Cassava and cassava production: Cassava (Manihotesculenta) is a shrubby, tropical, perennial plant that is not well known grown in the temperate zone with eventually some periods of dormancy (if temperature is low). In cultivation, however, it is treated as annual crop. During the growth there are five distinct phases. These are sprouting phase, leaf and root system development phase, canopy establishment phase, high carbohydrate translocation phase and dormancy phase (Lebot, 2003). The cassava plant grows tall, sometimes reaching 15 feet or 4.57 meters, with leaves varying in shape and size. For most people, cassava is most commonly associated with tapioca or starches. However, the edible parts are the tuberous root and leaves. The tuber (root) is somewhat dark brown in color and grows up to 2 feet long.  According FAO (2002) there are two types of cassava varieties such as sweet and bitter cassava varieties. Sweet cassava variety is normally used directly by human consumption which has less than 100 mm of the total Cyanogenic Glucosides (CGs) per kg of the peeled fresh roots. And bitter cassava type is not suitable for human nutrition as it is fresh but it needs further processing, which have higher starch content (more than 100 mm of CGs), which is used for animal feed or processed into industrial inputs (Vessia, 2007 and Lebot, 2009). However, Out of 242 million tonnes of total cassava produced in 2009, only a fifth was globally traded (FAO, 2009). The bulky and low value nature of the crop makes efficient transportation necessary for cross border trade to be viable (Tijaja, 2010).

Output: Measured as kilograms of cassava root tuber harvested 

Profitability: The productivity of a production unit means the ratio of its output to its input, and productivity will vary according to differences in technology, in the efficiency of the production process and in the production environment (Kaitpathomchai, 2008).
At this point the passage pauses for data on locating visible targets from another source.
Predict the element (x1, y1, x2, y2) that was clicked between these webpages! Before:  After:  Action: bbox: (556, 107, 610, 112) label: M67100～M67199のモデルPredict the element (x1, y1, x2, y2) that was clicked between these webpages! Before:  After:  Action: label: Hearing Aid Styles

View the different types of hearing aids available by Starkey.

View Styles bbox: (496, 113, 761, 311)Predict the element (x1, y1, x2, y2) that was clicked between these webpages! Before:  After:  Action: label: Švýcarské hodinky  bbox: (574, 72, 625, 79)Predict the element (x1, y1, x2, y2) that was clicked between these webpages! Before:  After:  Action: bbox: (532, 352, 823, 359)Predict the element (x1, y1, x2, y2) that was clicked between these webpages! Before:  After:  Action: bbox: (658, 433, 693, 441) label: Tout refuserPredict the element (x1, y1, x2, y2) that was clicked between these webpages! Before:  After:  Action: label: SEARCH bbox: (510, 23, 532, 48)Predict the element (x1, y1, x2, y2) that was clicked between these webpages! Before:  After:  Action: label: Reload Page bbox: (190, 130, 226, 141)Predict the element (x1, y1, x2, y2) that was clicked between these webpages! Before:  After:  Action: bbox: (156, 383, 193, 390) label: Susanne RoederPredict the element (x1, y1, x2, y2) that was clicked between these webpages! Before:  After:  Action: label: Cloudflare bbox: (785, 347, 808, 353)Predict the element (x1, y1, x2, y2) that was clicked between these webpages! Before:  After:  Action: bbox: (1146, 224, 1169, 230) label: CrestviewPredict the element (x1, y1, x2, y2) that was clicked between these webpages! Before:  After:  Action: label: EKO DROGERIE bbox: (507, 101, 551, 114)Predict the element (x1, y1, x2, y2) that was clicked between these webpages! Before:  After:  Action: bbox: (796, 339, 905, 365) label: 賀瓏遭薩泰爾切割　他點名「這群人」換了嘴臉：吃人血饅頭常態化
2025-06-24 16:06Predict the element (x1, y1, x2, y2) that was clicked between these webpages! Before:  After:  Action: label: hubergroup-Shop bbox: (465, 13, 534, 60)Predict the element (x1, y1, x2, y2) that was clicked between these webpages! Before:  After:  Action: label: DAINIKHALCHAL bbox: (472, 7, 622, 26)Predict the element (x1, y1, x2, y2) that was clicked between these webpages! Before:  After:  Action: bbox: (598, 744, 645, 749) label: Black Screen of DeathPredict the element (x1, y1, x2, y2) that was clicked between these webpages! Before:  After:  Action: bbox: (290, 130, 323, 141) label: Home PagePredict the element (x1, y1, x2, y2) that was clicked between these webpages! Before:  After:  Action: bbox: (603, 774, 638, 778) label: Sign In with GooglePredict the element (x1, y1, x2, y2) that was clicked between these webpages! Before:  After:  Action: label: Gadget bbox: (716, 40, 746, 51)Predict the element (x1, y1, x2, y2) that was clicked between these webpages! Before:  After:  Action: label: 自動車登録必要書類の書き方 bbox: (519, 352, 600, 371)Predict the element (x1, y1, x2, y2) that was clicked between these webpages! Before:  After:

The terms productivity and efficiency are often used interchangeably but they are not the same (Jayamaha and Mula, 2011). Productivity is an absolute concept and, as mentioned above, is measured by the ratio of outputs to input. The maximum possible output becomes relevant in order to find answers to certain economic questions, such as the measurement of the efficiency of an enterprise.   According to Liverpool-Tasieet al (2011), agricultural productivity is measured as the ratio of final output, in appropriate units, to input. It also refers to output produced by a given level of input in the agricultural sector of a given economy (Fulginiti and Perrin, 1998). According to Olayide and Heady (1982), agricultural productivity could also be described as the ratio of the value of total farm output to the value of total input used in farm production.  Umehet al (2006) assert that agricultural production means the amount of agricultural production in relation to inputs (land, labour, capital, material and technologies, etc.).